--- Text segment ---
— BEGIN —

223.     This clause gives the Regulator powers to investigate the affairs of CICs, and to appoint people other than members of the Regulator's staff to carry out such investigations. This means that where necessary the Regulator can use third parties with appropriate expertise in particular areas, such as accountancy. The Regulator may also authorise members of his own staff to carry out investigations (paragraph 5 of Schedule 3). Subsection (3) gives effect to Schedule 7, which details the investigation powers conferred on the Regulator by clause 40. These are powers to require a CIC or any other person to provide documents and information (paragraph

1). The powers, and the further provisions contained in the Schedule (paragraphs 2 - 5), are based on the powers conferred on the Secretary of State under section 447 of the Companies Act 1985 as amended by Part 1 of the Bill. It is intended that if, after using these powers, the Regulator concludes that a full investigation of a CIC may be required, he will refer the matter to the Companies Investigation Branch of the DTI, which will consider whether to carry out an investigation under Part 14 of the Companies Act 1985.

Clause 41 - Audit

224.     This clause gives the Regulator a power to require an audit of a CIC's annual accounts. Any auditor appointed under this clause will have all the rights of an auditor as set out in section 389A of the Companies Act 1985 (as amended by clause 8 of the Bill) (subsection (3)). The offences for non-compliance with that section of the Companies Act 1985 will also apply.

— END —

--- Data rows ---
— BEGIN —

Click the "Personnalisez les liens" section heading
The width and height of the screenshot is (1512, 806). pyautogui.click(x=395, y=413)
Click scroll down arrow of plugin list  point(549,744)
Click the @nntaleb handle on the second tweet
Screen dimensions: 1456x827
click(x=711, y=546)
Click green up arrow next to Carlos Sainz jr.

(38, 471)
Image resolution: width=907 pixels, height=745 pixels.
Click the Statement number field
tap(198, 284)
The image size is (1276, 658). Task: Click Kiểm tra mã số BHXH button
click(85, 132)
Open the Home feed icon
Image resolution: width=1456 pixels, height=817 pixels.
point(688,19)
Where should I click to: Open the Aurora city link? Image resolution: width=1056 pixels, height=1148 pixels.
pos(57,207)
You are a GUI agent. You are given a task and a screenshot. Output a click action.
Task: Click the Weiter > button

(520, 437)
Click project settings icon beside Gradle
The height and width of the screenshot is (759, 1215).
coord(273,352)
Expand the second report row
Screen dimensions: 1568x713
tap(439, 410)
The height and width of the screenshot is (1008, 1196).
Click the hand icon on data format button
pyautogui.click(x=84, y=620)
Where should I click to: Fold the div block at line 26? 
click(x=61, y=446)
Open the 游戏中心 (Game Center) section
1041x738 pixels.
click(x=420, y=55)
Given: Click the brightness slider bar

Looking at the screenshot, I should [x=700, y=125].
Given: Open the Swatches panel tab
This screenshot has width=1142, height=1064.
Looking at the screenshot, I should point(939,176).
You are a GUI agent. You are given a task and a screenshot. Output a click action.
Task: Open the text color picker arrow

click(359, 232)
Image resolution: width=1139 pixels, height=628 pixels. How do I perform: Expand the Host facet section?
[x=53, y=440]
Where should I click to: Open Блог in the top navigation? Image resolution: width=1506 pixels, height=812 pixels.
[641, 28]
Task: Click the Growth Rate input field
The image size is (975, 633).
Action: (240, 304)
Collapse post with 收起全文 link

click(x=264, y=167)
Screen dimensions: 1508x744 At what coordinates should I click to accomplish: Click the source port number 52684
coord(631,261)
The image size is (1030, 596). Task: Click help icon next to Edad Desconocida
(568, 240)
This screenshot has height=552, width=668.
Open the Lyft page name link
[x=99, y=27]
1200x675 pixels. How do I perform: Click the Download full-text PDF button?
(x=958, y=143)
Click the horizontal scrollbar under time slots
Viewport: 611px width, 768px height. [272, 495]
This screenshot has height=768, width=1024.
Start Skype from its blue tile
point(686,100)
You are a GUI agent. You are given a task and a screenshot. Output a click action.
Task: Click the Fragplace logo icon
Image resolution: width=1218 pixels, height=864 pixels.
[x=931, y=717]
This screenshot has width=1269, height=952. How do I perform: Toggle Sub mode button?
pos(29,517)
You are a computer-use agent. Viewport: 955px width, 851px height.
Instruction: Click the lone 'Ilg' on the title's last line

— END —

--- Task requirements ---
a: Translate this sentence from the passage on the Regulator's powers into Spanish: "This clause gives the Regulator a power to require an audit of a CIC's annual accounts."
b: Please extract from the passage on the Regulator's powers everything from "Clause 41 - Audit" down to "will also apply.", copied word for word.

--- Task-by-task results ---
a: Esta cláusula otorga al Regulador la facultad de exigir una auditoría de las cuentas anuales de una CIC.

b:
Clause 41 - Audit

224.     This clause gives the Regulator a power to require an audit of a CIC's annual accounts. Any auditor appointed under this clause will have all the rights of an auditor as set out in section 389A of the Companies Act 1985 (as amended by clause 8 of the Bill) (subsection (3)). The offences for non-compliance with that section of the Companies Act 1985 will also apply.